Thirdly, how many regretful women and mourning fathers will it take before the self-proclaimed champions of women's well being consider them significant enough to even allow them to speak out?
But Jill points out that not all abortion supporters are being so testy and defensive. Tracy Clark-Flory at Salon.com has this to say:
Here's the thing: I think we should acknowledge that abortion can change you, that it isn't necessarily an "eh, whatevs" event. For some women, it may be akin to getting a tooth pulled; for others, though, it results in a profound and haunting loss. None of this goes against the dominant pro-choice message, which is that women should be allowed to make their own reproductive choices based on what they feel is right for them. Women have different experiences of abortion and they should be allowed to make different decisions, too.
Still, Clark-Flory falls short of getting it. Should women be allowed to feel regret, and to speak out about it? Or is the rule "If you don't have something nice to say, say nothing"?
That isn't to say I'm super pumped about the ads, though. They present one side of the story, which is that abortion changes you, period. Not that abortion can change a woman, but that it always does, and that is quite simply a lie.
Does she have a similar disdain for sweeping proabortion ad slogans? How about "Don't like abortions? Don't have one." That's saying that every woman who has an abortion LIKES abortion. That's quite simply a lie. How about "Keep abortion safe and legal." That's saying that all legal abortions are safe. Which again is quite simply a lie.
It isn't the sort of message born of concern for women, but rather a concern for converting women.
Again, if abortion is the positive, woman-affirming experience its proponents claim it is, then the ads won't be effective in "converting" women, any more than PETA ads turn Burger King patrons into vegans.
Also, you know what is guaranteed to change you and your life in a profound way? Motherhood.

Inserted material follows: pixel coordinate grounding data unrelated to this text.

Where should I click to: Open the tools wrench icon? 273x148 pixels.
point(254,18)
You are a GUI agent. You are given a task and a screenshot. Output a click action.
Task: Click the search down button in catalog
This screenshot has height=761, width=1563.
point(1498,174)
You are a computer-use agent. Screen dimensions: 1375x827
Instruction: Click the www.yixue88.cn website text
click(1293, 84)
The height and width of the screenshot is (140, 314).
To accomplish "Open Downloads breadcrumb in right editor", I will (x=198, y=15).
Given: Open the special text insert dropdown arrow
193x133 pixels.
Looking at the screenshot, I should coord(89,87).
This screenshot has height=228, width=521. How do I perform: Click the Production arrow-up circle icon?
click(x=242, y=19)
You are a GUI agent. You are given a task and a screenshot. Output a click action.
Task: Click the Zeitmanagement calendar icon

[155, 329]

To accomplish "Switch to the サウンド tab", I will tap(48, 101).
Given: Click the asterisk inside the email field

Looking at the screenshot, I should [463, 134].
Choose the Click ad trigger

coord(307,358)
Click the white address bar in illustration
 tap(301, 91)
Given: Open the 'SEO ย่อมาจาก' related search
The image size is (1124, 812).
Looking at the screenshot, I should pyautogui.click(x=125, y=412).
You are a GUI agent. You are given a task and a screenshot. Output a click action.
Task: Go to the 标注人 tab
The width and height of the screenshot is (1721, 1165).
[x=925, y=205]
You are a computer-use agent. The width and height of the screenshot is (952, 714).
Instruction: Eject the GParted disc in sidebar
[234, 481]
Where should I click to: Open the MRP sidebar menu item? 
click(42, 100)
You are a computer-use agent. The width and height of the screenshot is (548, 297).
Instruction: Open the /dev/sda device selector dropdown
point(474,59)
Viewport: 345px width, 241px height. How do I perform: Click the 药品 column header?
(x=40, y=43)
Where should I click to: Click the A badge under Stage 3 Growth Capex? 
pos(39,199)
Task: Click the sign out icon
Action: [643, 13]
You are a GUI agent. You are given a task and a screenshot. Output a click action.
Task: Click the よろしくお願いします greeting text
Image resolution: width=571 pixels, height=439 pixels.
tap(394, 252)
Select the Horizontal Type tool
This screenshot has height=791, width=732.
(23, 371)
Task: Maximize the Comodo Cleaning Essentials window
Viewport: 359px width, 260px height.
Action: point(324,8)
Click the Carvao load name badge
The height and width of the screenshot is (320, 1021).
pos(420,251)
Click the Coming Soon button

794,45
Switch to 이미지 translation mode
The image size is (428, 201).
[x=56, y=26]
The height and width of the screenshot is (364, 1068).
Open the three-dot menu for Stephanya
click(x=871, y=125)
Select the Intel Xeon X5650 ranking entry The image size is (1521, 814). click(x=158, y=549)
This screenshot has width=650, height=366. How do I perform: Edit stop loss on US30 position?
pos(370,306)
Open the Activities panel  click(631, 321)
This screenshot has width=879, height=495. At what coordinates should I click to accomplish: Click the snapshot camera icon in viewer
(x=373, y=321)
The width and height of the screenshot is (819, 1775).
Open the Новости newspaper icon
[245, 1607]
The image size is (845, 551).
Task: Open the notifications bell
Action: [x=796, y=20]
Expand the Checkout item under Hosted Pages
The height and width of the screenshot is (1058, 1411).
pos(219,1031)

Yup. I remember Johnson & Johnson having a campaign for baby care products with the slogan "Having a baby changes everything."
But I don't recall seeing any subways ads featuring a woman knee-deep in dirty diapers with the text, "I thought life would be the way it was before."
As Jill said:
No one in the world maintains life won't change after having a baby. But hardcore pro-aborts do indeed try to say life won't change after abortion. Refer back to Levine's quote above.
A much wiser head than mine had something pithy to say that I think applies to these nervous nellies of choice: The lady doth protest too much.